Content starts

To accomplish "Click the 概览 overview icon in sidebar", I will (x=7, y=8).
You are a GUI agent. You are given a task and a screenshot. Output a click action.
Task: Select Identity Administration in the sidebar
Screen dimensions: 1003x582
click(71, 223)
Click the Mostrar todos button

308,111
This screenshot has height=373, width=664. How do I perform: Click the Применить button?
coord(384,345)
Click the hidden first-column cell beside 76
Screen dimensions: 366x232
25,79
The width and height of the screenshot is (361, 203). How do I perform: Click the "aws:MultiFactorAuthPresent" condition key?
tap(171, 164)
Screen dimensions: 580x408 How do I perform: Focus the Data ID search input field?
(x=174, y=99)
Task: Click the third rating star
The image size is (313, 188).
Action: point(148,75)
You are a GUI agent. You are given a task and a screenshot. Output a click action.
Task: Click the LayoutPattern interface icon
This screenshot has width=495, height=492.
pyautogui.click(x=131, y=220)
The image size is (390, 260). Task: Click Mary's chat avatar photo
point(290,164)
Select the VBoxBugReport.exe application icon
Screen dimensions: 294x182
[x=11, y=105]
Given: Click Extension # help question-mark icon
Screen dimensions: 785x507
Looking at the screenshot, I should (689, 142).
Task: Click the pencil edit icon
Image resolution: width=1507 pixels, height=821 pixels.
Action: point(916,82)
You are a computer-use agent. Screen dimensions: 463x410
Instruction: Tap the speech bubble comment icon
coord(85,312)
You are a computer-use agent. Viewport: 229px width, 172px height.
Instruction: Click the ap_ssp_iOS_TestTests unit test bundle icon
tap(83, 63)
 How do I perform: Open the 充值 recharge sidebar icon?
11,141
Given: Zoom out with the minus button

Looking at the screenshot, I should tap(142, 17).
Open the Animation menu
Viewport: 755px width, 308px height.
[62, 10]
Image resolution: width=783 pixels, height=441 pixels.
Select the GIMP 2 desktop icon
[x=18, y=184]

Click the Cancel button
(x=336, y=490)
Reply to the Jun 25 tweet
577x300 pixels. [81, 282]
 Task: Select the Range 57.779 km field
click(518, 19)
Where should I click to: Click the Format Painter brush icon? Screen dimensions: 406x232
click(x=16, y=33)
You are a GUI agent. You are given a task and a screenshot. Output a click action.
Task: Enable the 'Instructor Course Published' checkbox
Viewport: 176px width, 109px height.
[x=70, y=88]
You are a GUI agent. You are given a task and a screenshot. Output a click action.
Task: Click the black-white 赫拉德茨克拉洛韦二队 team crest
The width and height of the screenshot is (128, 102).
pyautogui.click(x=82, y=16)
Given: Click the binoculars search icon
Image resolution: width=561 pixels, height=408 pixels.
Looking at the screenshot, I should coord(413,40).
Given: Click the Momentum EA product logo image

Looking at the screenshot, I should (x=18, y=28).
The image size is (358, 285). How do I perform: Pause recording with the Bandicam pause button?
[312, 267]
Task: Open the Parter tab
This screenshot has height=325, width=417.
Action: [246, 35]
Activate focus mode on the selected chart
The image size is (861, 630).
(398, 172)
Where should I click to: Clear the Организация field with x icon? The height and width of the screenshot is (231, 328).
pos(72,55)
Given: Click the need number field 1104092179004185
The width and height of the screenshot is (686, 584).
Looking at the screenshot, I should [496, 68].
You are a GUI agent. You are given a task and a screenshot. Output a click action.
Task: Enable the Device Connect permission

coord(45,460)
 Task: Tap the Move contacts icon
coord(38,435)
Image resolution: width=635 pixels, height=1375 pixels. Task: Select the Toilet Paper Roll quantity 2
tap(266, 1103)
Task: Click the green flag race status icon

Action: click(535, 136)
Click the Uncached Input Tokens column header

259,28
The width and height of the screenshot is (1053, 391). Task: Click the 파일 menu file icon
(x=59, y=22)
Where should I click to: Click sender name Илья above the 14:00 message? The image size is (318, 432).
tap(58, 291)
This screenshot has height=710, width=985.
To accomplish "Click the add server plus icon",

Content ends

### Task statement
Could you reproduce every record exactly as shown above?

### Result for this task
To accomplish "Click the 概览 overview icon in sidebar", I will (x=7, y=8).
You are a GUI agent. You are given a task and a screenshot. Output a click action.
Task: Select Identity Administration in the sidebar
Screen dimensions: 1003x582
click(71, 223)
Click the Mostrar todos button

308,111
This screenshot has height=373, width=664. How do I perform: Click the Применить button?
coord(384,345)
Click the hidden first-column cell beside 76
Screen dimensions: 366x232
25,79
The width and height of the screenshot is (361, 203). How do I perform: Click the "aws:MultiFactorAuthPresent" condition key?
tap(171, 164)
Screen dimensions: 580x408 How do I perform: Focus the Data ID search input field?
(x=174, y=99)
Task: Click the third rating star
The image size is (313, 188).
Action: point(148,75)
You are a GUI agent. You are given a task and a screenshot. Output a click action.
Task: Click the LayoutPattern interface icon
This screenshot has width=495, height=492.
pyautogui.click(x=131, y=220)
The image size is (390, 260). Task: Click Mary's chat avatar photo
point(290,164)
Select the VBoxBugReport.exe application icon
Screen dimensions: 294x182
[x=11, y=105]
Given: Click Extension # help question-mark icon
Screen dimensions: 785x507
Looking at the screenshot, I should (689, 142).
Task: Click the pencil edit icon
Image resolution: width=1507 pixels, height=821 pixels.
Action: point(916,82)
You are a computer-use agent. Screen dimensions: 463x410
Instruction: Tap the speech bubble comment icon
coord(85,312)
You are a computer-use agent. Viewport: 229px width, 172px height.
Instruction: Click the ap_ssp_iOS_TestTests unit test bundle icon
tap(83, 63)
 How do I perform: Open the 充值 recharge sidebar icon?
11,141
Given: Zoom out with the minus button

Looking at the screenshot, I should tap(142, 17).
Open the Animation menu
Viewport: 755px width, 308px height.
[62, 10]
Image resolution: width=783 pixels, height=441 pixels.
Select the GIMP 2 desktop icon
[x=18, y=184]

Click the Cancel button
(x=336, y=490)
Reply to the Jun 25 tweet
577x300 pixels. [81, 282]
 Task: Select the Range 57.779 km field
click(518, 19)
Where should I click to: Click the Format Painter brush icon? Screen dimensions: 406x232
click(x=16, y=33)
You are a GUI agent. You are given a task and a screenshot. Output a click action.
Task: Enable the 'Instructor Course Published' checkbox
Viewport: 176px width, 109px height.
[x=70, y=88]
You are a GUI agent. You are given a task and a screenshot. Output a click action.
Task: Click the black-white 赫拉德茨克拉洛韦二队 team crest
The width and height of the screenshot is (128, 102).
pyautogui.click(x=82, y=16)
Given: Click the binoculars search icon
Image resolution: width=561 pixels, height=408 pixels.
Looking at the screenshot, I should coord(413,40).
Given: Click the Momentum EA product logo image

Looking at the screenshot, I should (x=18, y=28).
The image size is (358, 285). How do I perform: Pause recording with the Bandicam pause button?
[312, 267]
Task: Open the Parter tab
This screenshot has height=325, width=417.
Action: [246, 35]
Activate focus mode on the selected chart
The image size is (861, 630).
(398, 172)
Where should I click to: Clear the Организация field with x icon? The height and width of the screenshot is (231, 328).
pos(72,55)
Given: Click the need number field 1104092179004185
The width and height of the screenshot is (686, 584).
Looking at the screenshot, I should [496, 68].
You are a GUI agent. You are given a task and a screenshot. Output a click action.
Task: Enable the Device Connect permission

coord(45,460)
 Task: Tap the Move contacts icon
coord(38,435)
Image resolution: width=635 pixels, height=1375 pixels. Task: Select the Toilet Paper Roll quantity 2
tap(266, 1103)
Task: Click the green flag race status icon

Action: click(535, 136)
Click the Uncached Input Tokens column header

259,28
The width and height of the screenshot is (1053, 391). Task: Click the 파일 menu file icon
(x=59, y=22)
Where should I click to: Click sender name Илья above the 14:00 message? The image size is (318, 432).
tap(58, 291)
This screenshot has height=710, width=985.
To accomplish "Click the add server plus icon",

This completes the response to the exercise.